Only fast languages are interesting - spindritf
http://scottlocklin.wordpress.com/2011/11/30/only-fast-languages-are-interesting/
======
weavejester
There are a few things wrong with this benchmark. In Lush, he's measuring the
time it takes to sum 3 million pre-computed random numbers. In Clojure, he's
measuring the time it takes to generate 3 million random numbers, and then sum
them.

It also looks like he's using two different data structures. In Clojure, its a
lazily generated linked list of objects; in Lush, it appears as if he's using
a vector pre-initiated to the right size.
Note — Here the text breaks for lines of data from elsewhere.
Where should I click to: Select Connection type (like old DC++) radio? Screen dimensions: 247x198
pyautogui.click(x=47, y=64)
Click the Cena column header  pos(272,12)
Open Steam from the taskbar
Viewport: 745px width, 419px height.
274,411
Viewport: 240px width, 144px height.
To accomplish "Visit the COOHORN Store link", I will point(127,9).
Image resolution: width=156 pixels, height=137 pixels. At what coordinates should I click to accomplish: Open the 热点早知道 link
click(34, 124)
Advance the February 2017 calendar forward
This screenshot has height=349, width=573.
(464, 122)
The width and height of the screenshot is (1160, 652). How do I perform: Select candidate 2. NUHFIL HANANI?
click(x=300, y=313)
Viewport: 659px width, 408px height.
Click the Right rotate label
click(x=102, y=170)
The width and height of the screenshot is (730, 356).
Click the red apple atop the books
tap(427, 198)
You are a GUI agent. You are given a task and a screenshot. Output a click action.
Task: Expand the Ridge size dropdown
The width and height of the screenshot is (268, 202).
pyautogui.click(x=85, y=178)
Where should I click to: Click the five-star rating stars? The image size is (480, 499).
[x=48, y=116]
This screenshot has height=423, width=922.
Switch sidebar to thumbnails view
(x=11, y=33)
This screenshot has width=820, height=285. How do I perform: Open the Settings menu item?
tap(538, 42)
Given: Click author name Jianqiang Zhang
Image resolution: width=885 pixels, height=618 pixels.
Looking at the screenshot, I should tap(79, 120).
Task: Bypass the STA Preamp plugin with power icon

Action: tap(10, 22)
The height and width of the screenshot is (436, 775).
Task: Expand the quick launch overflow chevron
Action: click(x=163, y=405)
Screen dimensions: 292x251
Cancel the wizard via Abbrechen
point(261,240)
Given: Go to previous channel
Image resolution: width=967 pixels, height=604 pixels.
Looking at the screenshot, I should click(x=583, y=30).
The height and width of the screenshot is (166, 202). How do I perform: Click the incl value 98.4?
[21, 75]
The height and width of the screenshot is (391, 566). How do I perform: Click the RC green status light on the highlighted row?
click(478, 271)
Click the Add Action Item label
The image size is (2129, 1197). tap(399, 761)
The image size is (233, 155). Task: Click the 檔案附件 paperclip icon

He also doesn't mention which versions of Clojure and Lush he's using, or how
much memory Lush uses. He complains that a JVM with a 130M is too small, but
the 30 million long array in Lush would have been almost twice that size if it
was populated with 64-bit doubles.

For reference, it takes me 571ms to run the 300 thousand number example that
took him 861ms. If I factor out the random-number generation from the Clojure
benchmark, it cuts the time down to 120ms.

If then I use a pre-generated fast array and the specialized areduce function
(to match his specialized idx-sum function), I get 16ms for 300k, 22ms for 3m
and 230ms for 30m.

So performance is on par with Lush, so long as you compare like for like.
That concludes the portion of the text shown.